WHAT YOU HAVE TO DO :: Please filter the material below and copy every line that contains the string "accomplish", matching case exactly.

DATASET RECORDS ::
- - - - -
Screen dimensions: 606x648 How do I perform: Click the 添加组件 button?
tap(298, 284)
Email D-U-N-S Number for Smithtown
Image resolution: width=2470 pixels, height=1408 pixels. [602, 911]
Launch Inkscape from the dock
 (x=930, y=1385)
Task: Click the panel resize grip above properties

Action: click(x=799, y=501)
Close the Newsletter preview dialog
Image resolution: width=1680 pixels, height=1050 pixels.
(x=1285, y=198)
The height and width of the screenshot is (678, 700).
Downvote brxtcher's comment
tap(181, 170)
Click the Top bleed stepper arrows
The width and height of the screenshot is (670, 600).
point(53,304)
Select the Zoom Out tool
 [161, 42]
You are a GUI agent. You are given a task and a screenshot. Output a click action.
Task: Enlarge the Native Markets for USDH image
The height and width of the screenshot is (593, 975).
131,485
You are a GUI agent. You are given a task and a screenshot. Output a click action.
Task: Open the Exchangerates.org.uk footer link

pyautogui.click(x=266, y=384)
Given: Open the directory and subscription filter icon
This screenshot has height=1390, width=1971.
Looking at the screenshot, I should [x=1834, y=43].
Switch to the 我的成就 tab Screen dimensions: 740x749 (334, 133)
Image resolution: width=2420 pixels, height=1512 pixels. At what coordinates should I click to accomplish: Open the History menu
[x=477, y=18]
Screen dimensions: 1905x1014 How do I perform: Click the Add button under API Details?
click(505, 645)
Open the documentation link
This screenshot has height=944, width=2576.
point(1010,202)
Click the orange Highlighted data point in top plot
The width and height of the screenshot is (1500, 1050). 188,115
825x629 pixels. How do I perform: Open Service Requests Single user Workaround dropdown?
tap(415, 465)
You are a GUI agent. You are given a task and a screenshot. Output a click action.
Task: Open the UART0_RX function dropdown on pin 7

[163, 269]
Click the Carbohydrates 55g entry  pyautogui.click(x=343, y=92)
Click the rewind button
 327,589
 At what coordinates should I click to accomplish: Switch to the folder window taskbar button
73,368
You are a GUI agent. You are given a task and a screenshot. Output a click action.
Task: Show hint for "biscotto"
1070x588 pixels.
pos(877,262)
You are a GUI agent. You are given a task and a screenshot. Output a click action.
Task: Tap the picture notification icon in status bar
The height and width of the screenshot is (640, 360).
- - - - -
COMPLETED TASK ::
Image resolution: width=2420 pixels, height=1512 pixels. At what coordinates should I click to accomplish: Open the History menu
 At what coordinates should I click to accomplish: Switch to the folder window taskbar button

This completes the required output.